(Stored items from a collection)
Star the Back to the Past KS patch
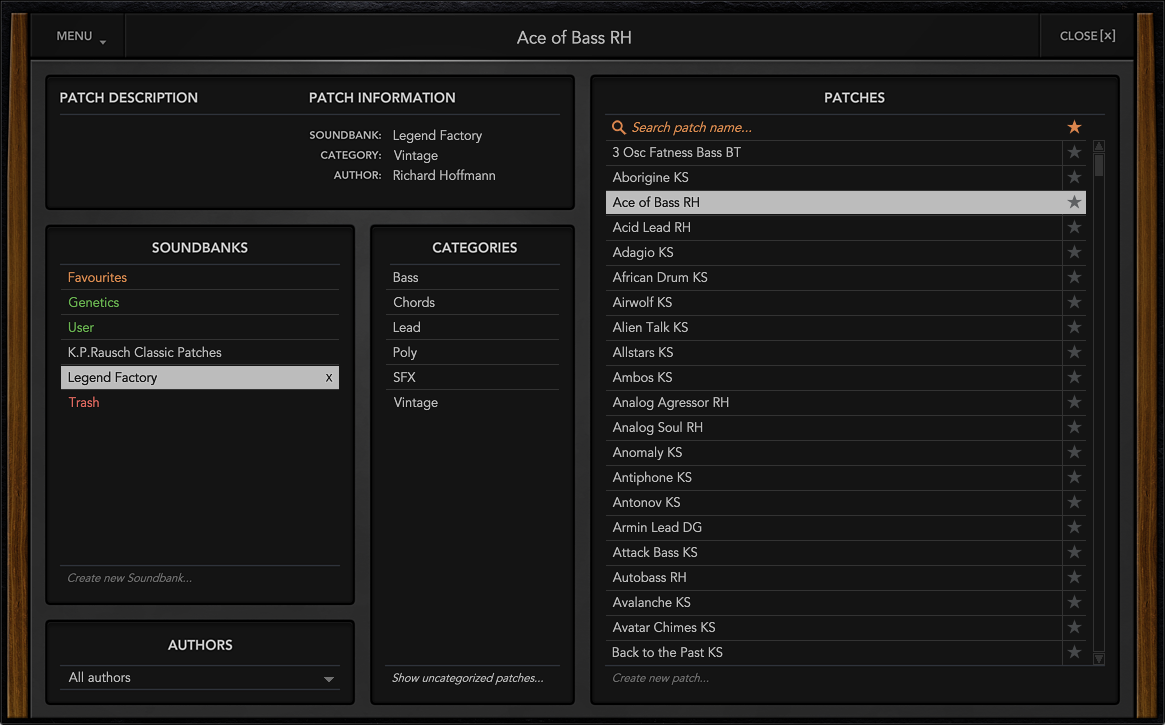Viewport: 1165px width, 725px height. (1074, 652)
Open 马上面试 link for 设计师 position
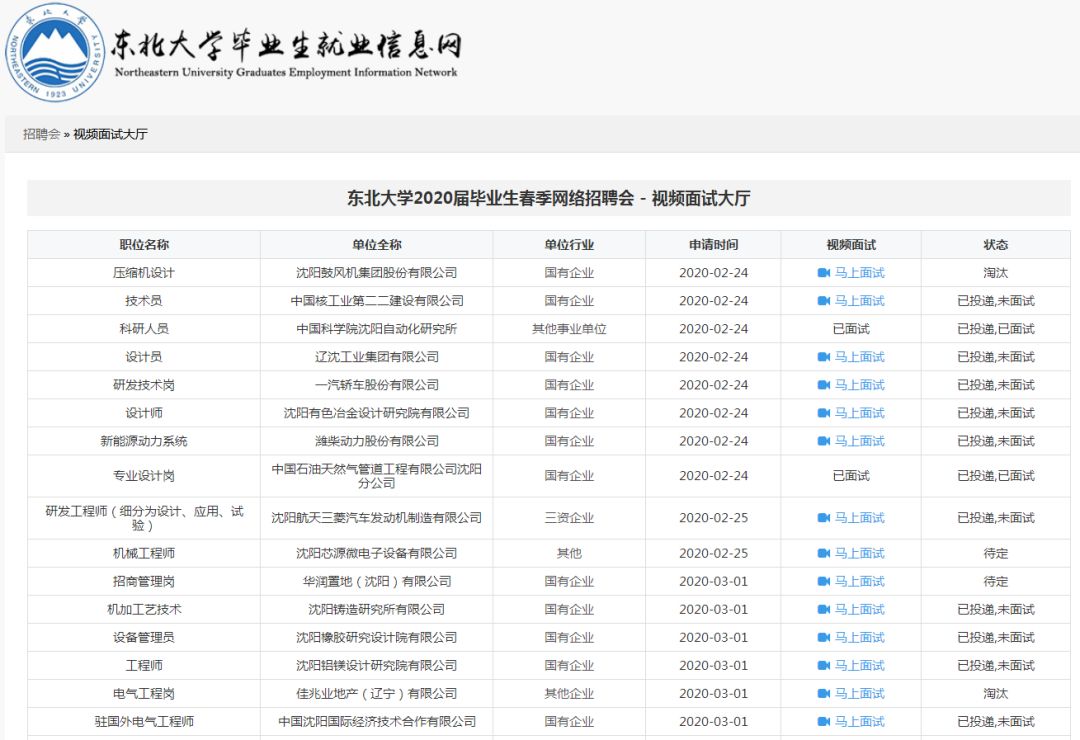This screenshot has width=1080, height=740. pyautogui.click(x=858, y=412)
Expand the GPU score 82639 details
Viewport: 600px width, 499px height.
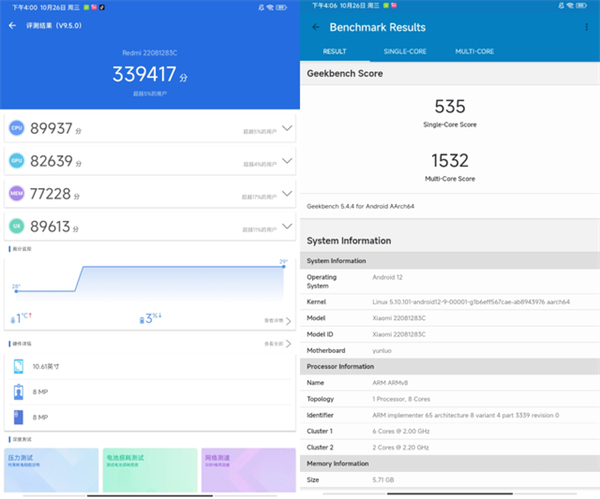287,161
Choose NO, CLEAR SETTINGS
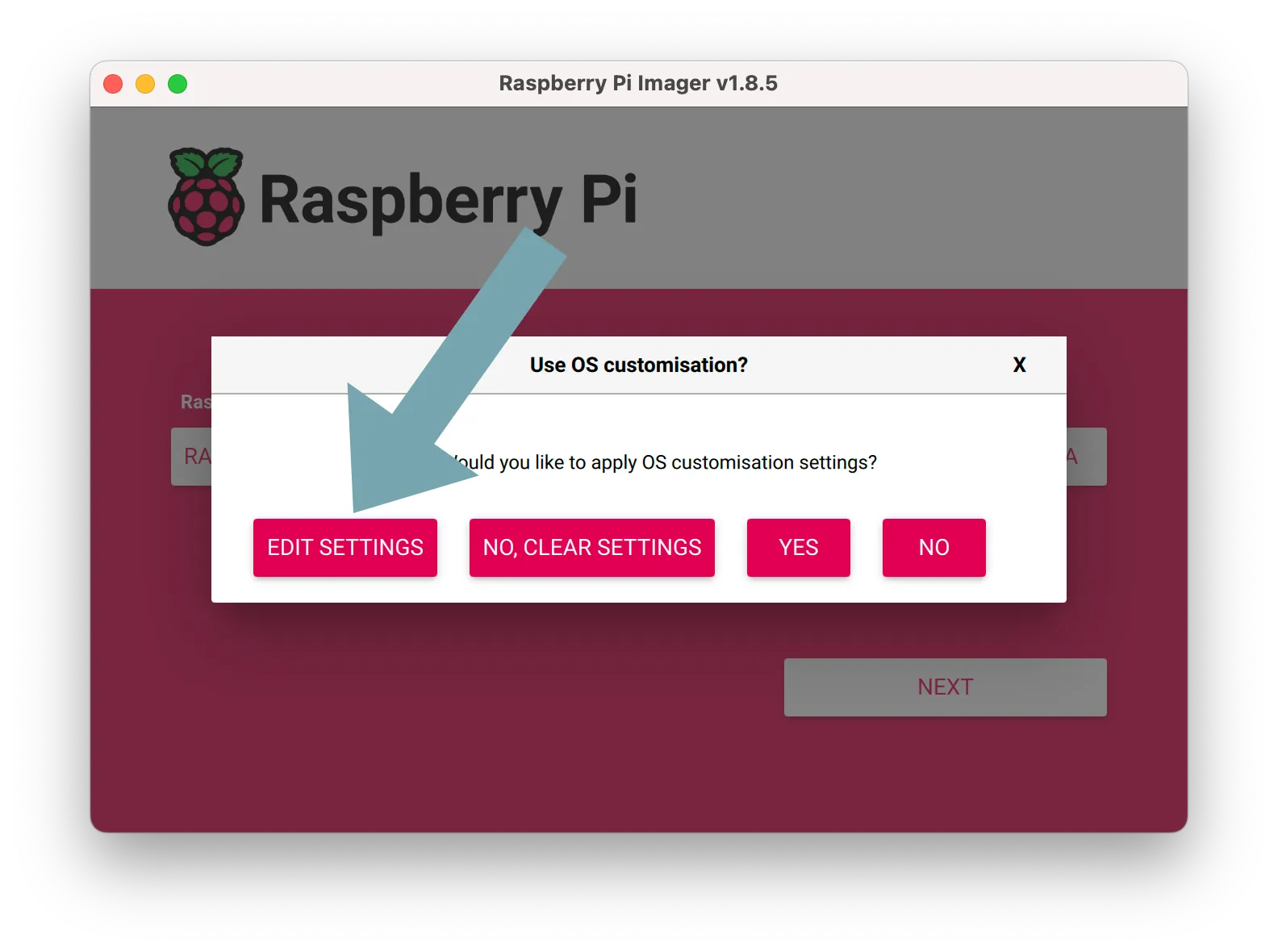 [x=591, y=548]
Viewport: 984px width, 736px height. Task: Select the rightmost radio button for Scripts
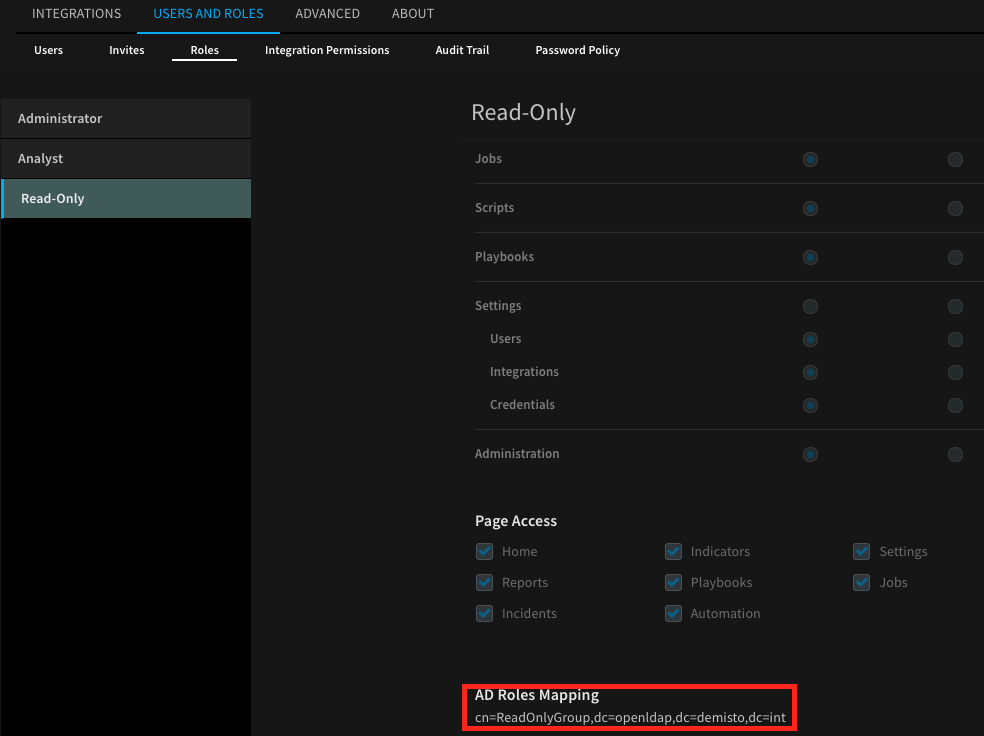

Task statement - Now transcribe all the entries above exactly, so that no picture is carried over.

Your response -
Star the Back to the Past KS patch
Viewport: 1165px width, 725px height. (1074, 652)
Open 马上面试 link for 设计师 position
This screenshot has width=1080, height=740. pyautogui.click(x=858, y=412)
Expand the GPU score 82639 details
Viewport: 600px width, 499px height.
287,161
Choose NO, CLEAR SETTINGS
 [x=591, y=548]
Viewport: 984px width, 736px height. Task: Select the rightmost radio button for Scripts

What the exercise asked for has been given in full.